Wiktionary:Community Portal
Izvor: Wiktionary
Let's talk here... I gave to Cabrilo bureaucrat status and to Francis admin status (I don't think that there is a sense that non-native speaker has bureaucrat rights, but if two of you think different, I'll give to Francis bureaucrat permissions). --Millosh 19:21, 19 November 2007 (UTC)
BTW, do you have some plan or you just started with inserting words? --Millosh 19:21, 19 November 2007 (UTC)
- I have a large corpus of English to Serbo-Croatian (and vice versa, although still unchecked) translations. These are crude though, no part-of-speech tagging, likely many mistakes, etc. Francis has a lot of inflections and lexical information on words in different languages. He will tell you more about them. These are all very complete entries (except for the meaning). You can see some of the examples that we have already added in this fashion. Will you be in Zagreb, at the Open Translation conference? If yes, that would be a perfect opportunity to discuss how to merge all the info. The two of us could also meet in Belgrade sometime if that suits you better (but both Francis and I will be in Zagreb from 28th November). Do you have a plan on how to make mediawiki definition-centric? This could also be a good point to discuss when (if) we meet. --Cabrilo 20:07, 19 November 2007 (UTC)
- As Dejan says, in Apertium we have quite a bit of information on inflection in quite a few languages... ranging from a few lemmata, to ~30,000 lemmata (in the case of Italian), or ~25,000 lemmata (in the case of Polish). These are being expanded by the day (well, some are). Basically, I'd like to make these useful, and Wiktionary seems like a good bet. - Francis Tyers 20:20, 19 November 2007 (UTC)
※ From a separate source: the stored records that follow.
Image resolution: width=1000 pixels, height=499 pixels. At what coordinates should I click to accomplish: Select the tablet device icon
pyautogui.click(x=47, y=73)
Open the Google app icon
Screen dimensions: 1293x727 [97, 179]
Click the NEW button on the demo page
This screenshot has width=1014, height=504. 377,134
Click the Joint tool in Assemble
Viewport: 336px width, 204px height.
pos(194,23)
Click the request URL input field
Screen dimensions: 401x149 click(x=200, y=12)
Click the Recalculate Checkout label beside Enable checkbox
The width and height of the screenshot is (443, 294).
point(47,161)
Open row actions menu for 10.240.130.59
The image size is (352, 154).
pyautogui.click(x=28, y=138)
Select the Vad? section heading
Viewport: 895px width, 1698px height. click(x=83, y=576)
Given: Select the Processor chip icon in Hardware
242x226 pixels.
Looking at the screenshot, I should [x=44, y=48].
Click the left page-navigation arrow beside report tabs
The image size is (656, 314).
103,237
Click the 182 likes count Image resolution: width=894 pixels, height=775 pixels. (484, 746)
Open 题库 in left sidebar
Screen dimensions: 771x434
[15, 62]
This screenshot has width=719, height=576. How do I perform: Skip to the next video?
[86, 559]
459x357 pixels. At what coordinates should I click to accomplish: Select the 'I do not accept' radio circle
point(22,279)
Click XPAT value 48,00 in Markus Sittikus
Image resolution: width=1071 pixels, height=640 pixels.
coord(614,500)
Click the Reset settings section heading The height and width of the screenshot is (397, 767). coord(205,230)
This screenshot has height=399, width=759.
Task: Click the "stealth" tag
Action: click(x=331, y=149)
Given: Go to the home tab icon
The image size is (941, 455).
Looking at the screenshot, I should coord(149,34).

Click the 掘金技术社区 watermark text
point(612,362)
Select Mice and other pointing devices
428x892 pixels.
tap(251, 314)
I am in Zagreb from Tuesday. (BTW, Dejan, do you want to come with Brane and I? Train ticket will be cheaper; we may find some bed for you if you don't have it for Tuesday/Wednesday night.) So, I think that we should talk there what should we do... There are a lot of interesting things to talk about, including possibility to work together with young Serbian linguists... --Millosh 21:25, 19 November 2007 (UTC)
- Thanks for the offer, I'd love to, but I have to be in Belgrade on Tuesday for work and can't leave before Wednesday. If you have some time this coming weekend, we could meet for some "preliminary" (I love that word) chitchat. Well anyway, I'm in Belgrade full time now, so whenever... :( --Cabrilo 08:54, 20 November 2007 (UTC)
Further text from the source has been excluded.